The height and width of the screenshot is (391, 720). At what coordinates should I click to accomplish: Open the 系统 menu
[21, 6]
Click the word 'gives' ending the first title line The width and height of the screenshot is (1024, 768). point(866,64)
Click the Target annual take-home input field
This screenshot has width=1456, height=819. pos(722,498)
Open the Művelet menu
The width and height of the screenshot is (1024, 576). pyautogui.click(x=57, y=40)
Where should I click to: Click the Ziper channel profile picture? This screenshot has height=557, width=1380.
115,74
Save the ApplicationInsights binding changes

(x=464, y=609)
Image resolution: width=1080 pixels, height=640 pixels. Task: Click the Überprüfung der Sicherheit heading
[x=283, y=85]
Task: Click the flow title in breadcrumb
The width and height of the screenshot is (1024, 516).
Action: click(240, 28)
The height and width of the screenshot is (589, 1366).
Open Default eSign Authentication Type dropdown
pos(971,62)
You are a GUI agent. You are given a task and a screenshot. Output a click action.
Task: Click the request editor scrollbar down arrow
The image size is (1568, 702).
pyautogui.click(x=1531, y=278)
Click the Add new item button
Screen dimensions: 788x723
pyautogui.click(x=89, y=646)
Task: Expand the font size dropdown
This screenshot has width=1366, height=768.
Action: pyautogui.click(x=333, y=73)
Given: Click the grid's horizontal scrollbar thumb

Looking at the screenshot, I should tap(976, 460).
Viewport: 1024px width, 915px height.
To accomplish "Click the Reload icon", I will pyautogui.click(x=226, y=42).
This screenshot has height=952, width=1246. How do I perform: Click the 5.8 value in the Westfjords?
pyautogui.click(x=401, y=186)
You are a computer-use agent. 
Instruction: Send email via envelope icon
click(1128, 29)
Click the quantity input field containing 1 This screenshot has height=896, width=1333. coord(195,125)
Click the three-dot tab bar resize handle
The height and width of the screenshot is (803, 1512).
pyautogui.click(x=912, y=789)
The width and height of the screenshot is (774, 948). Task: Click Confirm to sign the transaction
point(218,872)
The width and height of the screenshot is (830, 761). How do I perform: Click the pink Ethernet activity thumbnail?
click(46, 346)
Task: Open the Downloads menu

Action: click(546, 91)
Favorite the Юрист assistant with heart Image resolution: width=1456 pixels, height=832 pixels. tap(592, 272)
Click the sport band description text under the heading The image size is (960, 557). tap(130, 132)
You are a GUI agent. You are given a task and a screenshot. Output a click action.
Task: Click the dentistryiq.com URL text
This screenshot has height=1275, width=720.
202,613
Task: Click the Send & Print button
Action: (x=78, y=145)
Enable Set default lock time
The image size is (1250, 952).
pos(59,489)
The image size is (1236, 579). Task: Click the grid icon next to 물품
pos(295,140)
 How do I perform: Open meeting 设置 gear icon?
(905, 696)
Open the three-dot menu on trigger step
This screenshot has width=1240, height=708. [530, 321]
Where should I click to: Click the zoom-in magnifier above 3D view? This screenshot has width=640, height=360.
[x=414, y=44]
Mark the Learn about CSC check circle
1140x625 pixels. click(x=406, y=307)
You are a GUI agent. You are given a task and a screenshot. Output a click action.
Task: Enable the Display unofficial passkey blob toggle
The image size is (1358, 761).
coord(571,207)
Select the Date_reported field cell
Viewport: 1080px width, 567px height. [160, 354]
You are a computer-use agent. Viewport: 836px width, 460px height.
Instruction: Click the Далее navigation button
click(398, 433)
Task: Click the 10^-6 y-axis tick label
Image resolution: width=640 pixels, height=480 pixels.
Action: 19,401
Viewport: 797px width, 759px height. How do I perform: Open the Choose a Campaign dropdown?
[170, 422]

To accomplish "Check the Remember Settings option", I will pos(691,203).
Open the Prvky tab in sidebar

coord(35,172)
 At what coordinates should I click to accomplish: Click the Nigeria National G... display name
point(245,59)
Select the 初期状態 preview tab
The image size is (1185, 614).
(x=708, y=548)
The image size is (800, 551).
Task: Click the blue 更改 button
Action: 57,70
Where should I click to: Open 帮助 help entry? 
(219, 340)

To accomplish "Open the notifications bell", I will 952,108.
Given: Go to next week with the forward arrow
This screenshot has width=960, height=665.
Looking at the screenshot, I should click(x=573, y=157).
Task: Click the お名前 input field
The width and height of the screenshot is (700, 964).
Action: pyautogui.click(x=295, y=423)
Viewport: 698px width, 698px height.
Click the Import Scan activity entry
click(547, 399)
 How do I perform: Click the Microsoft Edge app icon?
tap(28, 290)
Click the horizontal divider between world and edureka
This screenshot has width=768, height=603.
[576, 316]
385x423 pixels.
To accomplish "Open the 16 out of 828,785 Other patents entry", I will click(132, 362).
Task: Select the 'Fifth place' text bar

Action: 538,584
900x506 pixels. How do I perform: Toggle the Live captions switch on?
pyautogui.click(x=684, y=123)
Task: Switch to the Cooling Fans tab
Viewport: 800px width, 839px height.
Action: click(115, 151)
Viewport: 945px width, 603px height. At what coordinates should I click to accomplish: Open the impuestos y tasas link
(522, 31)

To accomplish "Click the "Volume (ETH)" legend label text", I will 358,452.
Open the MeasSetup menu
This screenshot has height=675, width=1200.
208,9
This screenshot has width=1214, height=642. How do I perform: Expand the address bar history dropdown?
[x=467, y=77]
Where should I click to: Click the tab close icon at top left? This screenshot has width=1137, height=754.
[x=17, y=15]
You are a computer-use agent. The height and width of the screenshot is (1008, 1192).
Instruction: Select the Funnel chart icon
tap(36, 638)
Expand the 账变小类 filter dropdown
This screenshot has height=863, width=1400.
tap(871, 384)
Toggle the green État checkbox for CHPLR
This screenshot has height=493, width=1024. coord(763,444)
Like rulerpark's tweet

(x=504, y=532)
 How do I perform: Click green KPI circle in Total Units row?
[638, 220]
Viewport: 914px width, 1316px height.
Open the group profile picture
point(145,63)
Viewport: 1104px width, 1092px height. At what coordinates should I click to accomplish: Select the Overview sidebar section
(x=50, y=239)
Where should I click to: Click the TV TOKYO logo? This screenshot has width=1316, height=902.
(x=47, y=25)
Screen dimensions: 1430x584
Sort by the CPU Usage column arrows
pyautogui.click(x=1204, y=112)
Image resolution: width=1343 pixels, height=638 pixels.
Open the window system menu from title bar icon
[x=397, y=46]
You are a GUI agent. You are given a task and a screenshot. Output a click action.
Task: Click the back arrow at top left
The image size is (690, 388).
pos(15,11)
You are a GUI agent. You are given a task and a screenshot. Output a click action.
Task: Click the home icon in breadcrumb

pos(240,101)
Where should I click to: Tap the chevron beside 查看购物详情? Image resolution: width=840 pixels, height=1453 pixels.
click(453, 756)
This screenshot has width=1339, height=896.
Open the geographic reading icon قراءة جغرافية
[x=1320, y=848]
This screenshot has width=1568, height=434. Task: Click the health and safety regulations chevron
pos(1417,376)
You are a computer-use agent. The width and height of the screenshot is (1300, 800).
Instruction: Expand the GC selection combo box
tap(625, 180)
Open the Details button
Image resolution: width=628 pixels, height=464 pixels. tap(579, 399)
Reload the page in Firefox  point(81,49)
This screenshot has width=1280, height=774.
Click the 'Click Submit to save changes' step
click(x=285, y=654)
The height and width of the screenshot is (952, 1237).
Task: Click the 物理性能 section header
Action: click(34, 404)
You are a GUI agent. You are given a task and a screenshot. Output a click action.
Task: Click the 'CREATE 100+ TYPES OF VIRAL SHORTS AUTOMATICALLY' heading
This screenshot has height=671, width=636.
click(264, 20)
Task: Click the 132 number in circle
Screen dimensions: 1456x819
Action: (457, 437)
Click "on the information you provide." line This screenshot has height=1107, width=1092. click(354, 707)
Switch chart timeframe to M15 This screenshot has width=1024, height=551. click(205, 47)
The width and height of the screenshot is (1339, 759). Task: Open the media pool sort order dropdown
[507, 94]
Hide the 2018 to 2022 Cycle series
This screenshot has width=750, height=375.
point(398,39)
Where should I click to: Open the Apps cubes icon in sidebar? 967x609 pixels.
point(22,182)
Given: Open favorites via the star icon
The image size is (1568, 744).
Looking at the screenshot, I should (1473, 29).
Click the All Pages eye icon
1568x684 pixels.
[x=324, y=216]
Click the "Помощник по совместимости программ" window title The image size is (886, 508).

● **Work order**:
From the listing above, return each line with the word "computer".

● **Answer below**:
You are a computer-use agent. 
You are a computer-use agent. Viewport: 836px width, 460px height.
You are a computer-use agent. The height and width of the screenshot is (1008, 1192).
You are a computer-use agent. The width and height of the screenshot is (1300, 800).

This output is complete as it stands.